The origin of the onion is not well known as the original wild onion variety is now extinct – and has been for some time. The cultivated version that we know today has been around for over five millennia and has been cultivated by different cultures around the world over this time period.

One of the most famous traits of the onion is that cutting onions makes you cry. This is an evolutionary defence mechanism in which damage to the flesh of an onion starts a chain reaction in which enzymes within it cause the production of syn-Propanethial-S-oxide – or as normal people call it, “the stuff that makes you cry”. This gas irritates our eyes when we cut onions but more importantly for the plant, if it gets attached by pests whilst growing, the gas makes it painful to eat the onion so the pests will move onto a different plant. The gas is sulphur based and the majority of the sulphur in an onion is located near the root end. This is why people advise not cutting off the bottom end of an onion until you have cut up the rest of it as this will reduce the irritation on your eyes.

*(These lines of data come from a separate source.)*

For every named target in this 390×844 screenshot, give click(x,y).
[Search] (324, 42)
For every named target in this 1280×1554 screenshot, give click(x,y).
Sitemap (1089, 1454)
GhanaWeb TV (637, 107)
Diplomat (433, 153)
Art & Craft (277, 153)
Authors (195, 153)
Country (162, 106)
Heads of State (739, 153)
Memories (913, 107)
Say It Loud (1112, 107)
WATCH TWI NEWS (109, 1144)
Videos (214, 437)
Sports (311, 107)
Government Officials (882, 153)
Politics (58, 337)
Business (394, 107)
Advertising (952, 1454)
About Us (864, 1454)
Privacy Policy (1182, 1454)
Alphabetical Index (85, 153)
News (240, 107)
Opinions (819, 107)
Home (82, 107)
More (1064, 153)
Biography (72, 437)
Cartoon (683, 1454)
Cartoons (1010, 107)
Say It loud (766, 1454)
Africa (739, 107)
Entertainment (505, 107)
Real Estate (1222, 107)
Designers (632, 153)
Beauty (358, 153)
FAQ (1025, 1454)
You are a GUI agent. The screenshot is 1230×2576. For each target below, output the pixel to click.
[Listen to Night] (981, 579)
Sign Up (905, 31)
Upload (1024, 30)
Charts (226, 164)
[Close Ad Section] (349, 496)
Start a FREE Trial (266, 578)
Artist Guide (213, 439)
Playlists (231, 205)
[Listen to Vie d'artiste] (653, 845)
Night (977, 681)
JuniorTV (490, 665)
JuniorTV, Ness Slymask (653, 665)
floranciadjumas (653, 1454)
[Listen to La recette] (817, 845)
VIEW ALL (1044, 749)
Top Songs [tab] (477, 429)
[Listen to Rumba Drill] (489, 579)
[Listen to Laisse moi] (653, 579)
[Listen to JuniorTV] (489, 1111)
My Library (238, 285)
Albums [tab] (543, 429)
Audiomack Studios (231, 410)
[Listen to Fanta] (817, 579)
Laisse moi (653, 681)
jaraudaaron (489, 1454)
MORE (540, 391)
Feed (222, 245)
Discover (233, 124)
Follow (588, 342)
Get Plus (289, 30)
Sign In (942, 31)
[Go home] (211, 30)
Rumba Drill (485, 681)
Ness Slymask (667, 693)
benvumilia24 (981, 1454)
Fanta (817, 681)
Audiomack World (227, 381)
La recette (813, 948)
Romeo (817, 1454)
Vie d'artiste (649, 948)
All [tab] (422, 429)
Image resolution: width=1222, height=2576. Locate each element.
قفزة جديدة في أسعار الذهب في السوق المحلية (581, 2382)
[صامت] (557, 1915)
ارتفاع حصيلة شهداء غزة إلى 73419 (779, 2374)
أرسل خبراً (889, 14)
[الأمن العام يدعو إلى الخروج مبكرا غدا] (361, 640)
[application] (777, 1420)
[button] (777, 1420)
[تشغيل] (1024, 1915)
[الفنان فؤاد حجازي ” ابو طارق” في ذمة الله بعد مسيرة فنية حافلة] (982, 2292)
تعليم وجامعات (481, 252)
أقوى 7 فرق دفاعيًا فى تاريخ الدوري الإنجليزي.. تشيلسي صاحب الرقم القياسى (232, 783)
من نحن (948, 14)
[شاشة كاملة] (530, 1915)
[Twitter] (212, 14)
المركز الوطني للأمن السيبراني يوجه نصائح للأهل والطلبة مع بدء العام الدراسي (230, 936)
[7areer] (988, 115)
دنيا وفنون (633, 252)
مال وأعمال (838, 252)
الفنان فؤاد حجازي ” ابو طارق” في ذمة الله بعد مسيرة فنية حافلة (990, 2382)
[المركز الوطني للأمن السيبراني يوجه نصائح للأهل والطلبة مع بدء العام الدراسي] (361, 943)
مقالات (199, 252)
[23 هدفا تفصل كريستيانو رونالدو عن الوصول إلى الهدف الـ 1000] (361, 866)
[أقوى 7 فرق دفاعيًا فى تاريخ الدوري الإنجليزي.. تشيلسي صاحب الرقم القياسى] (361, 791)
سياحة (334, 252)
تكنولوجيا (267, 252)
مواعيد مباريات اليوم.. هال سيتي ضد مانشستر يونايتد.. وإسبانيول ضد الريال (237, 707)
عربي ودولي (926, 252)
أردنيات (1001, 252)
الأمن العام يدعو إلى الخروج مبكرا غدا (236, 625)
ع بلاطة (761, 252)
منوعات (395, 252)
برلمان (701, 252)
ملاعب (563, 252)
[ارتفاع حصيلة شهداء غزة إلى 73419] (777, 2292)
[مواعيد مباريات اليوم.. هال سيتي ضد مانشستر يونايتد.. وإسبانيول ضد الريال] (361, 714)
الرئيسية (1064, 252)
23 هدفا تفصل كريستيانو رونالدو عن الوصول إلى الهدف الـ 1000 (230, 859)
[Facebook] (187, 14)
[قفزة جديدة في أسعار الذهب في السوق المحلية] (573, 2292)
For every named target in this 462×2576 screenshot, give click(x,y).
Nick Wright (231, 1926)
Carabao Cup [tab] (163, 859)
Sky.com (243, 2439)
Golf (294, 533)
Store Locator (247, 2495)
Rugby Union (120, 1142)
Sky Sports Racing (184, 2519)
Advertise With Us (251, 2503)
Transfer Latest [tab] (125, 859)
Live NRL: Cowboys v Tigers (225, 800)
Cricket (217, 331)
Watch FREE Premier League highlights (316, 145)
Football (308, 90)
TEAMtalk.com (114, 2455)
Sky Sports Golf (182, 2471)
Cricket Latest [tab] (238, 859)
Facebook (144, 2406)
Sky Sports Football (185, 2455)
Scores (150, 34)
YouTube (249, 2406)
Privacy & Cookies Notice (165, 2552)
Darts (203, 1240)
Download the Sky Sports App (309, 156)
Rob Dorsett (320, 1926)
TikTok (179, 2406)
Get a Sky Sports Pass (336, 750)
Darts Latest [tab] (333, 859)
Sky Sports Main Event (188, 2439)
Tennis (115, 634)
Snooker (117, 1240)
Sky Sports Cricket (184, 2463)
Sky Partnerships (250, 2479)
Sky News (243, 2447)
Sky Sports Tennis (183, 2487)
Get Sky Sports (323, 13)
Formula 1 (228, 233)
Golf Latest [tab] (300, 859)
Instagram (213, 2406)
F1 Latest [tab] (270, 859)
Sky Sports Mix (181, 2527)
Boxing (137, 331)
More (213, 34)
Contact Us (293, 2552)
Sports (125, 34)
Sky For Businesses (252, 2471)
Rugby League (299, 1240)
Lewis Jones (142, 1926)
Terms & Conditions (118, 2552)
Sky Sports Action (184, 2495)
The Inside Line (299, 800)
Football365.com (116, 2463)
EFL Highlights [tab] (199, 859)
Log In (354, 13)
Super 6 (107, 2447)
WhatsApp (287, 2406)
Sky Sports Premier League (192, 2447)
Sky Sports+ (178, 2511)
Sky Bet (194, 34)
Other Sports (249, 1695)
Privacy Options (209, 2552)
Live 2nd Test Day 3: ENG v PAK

Another interesting thing about this onion based tear gas is that if you cut up enough onions, your eyes will get used to it and you will stop crying – you can actually become immune!

Onions make a great star ingredient for many vegetarian dishes. French onion soup – for which the recipe is given below – is a fantastic example of this. It’s warm, filling, packed full of flavour and completely vegetarian (even vegan if you replace the butter with olive oil). Onion tarts are another popular dish. I am very partial to a tart we make at home which has red onions and balsamic vinegar with a little cheese and a scone like base. Goats cheese and red onion are another classic pairing. Of course we cannot forget one of the most popular forms of the onion – the pickled onion. Soaked in a spiced vinegar, these are often served as a side dish, are popular in sandwiches and together with cheese, bread and sometimes ham, make the Ploughman’s lunch.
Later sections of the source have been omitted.